If I upgrade from 2.3.2-p2 to 2.3.3-p1 does that mean essentially I am getting 2.3.3 with security patches? 2.3.4-p2? 2.3.5-p1 ... same question

I ran a test upgrade last night  ... 2.3.3-p1 was fine, 2.3.4-p2 was fine but when I went to 2.3.5-p1 after upgrade one of our extensions broke and it couldn't event run setup:upgrade or di:compile so had to roll to last backup of 2.3.2-p2

baldwin_pieter
Core Contributor

So:

- 2.3.3-p1 is 2.3.3 including security fixes.

- 2.3.4-p1 is 2.3.4 including security fixes

- 2.3.4-p2 is 2.3.4-p1 including a high priority bugfix

- 2.3.5-p1 is 2.3.5 with a high priority bugfix and doesn't contain any security fixes compared to 2.3.5.

 

So if you want to be safe, you can upgrade 2.3.4-p2 and wait a bit until you figured out how to fix that extension and only then upgrade to 2.3.5-p1

 

Magento should really stop calling these -p releases "security releases", because they are not always security-only fixes and can contain high priority bugfixes as well.

rickert
Contributor

I started with 2.2.4. Went up to 2.2.11 and from there to 2.3.4. It took litteraly hundreds of hours and thousands of dollars to get this far.
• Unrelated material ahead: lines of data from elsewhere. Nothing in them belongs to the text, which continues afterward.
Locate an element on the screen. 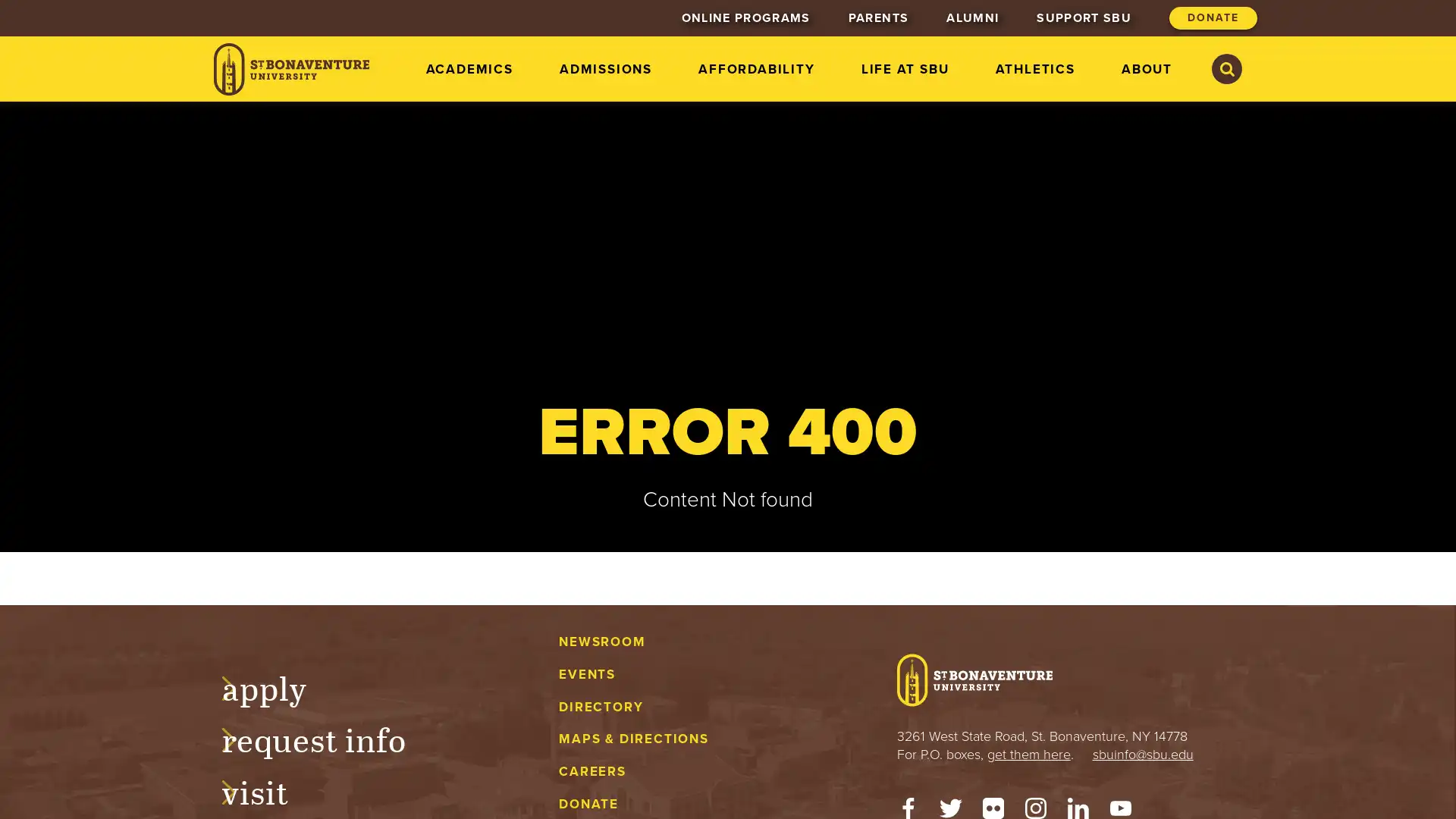 The width and height of the screenshot is (1456, 819). Search St. Bonaventure University is located at coordinates (1226, 69).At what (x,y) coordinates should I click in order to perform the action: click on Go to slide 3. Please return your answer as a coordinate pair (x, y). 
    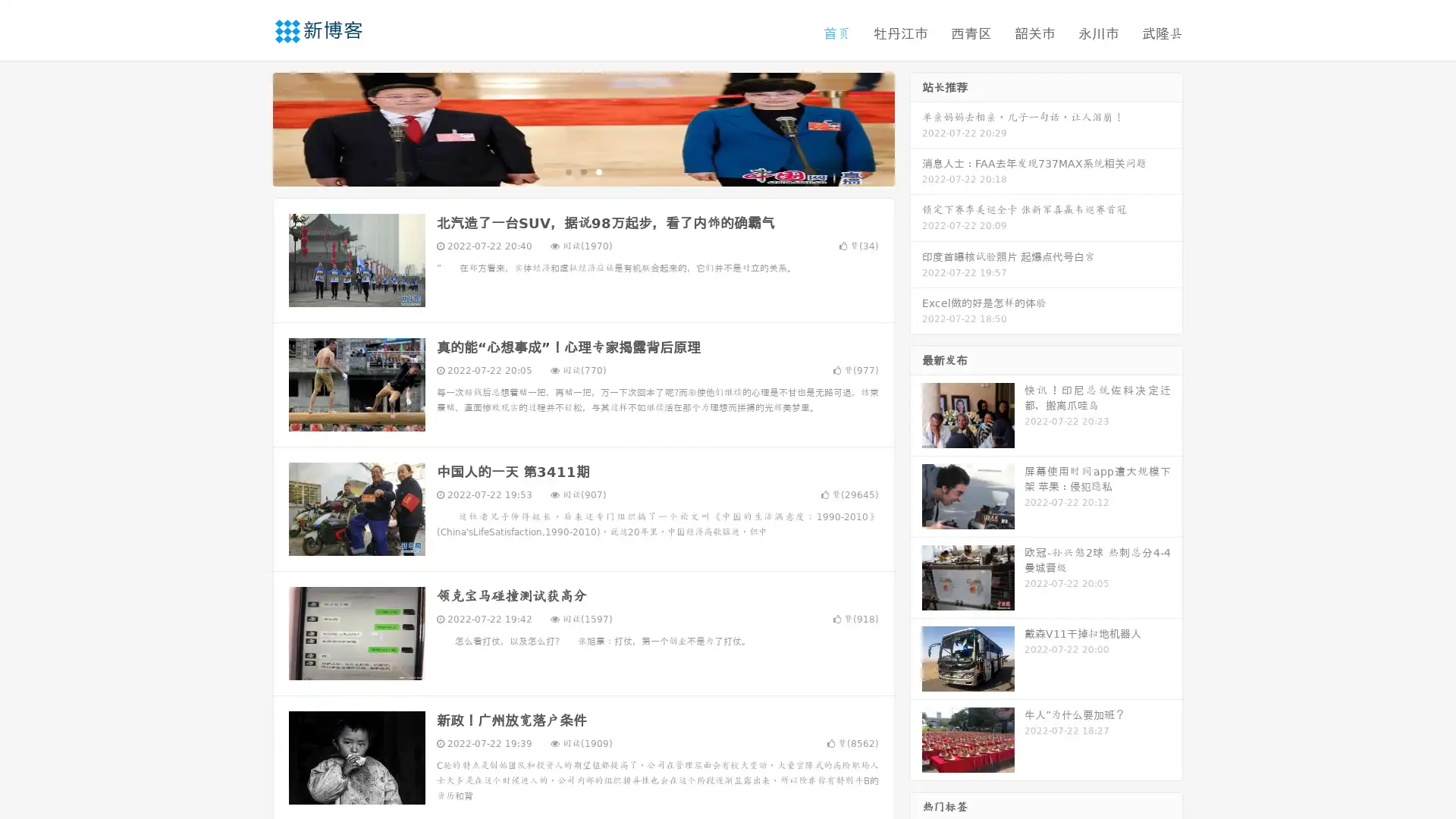
    Looking at the image, I should click on (598, 171).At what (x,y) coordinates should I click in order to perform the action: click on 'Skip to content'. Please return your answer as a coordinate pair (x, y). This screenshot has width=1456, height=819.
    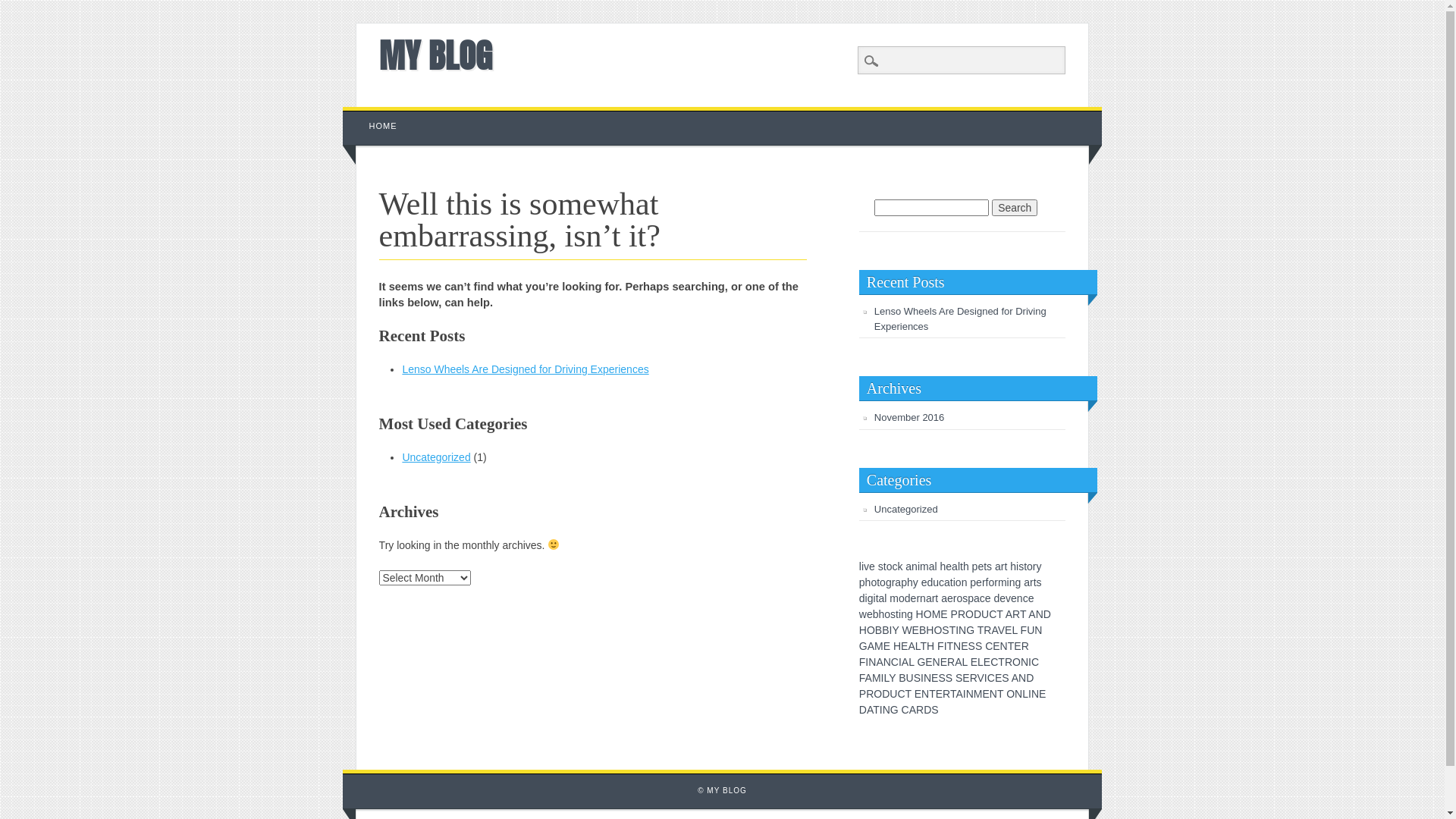
    Looking at the image, I should click on (378, 113).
Because with each upgrade tons of problems arose that had to be fixed. VERY VERY VERY frustrating. Even with this new patch policy it still is not possible to stick to a minor release and install security patches ONLY for the next couple of years. I DONT want to be forced to install new features and 'fixes' that I don't need and ruin my shop everytime again. I just want to run my online business in peace without having to worry about security. For more than just half a year. Why is this so hard to understand.

tnext
M2 Certified

@rickertyou are absolutely right. Live would be much easier for us as an agency and much cheaper for our customers, if we don't break the existing shops with a new Magento release.

roy191991
Occasional Contributor

@rickert  is right , and please remove your 3rd party module and put it to marketplace , some of them is useless to other merchant , 

mvinke
Senior Member

So all this is a complex way of saying magento has no security patches for older versions. Took me 2 hours of searching to realize this. @rickert is very right. Clients just want to stay on a certain version for 10 years and have the security fixes only. Updating to a new version is very costly and time consuming and often not needed. Magento 1 did this better.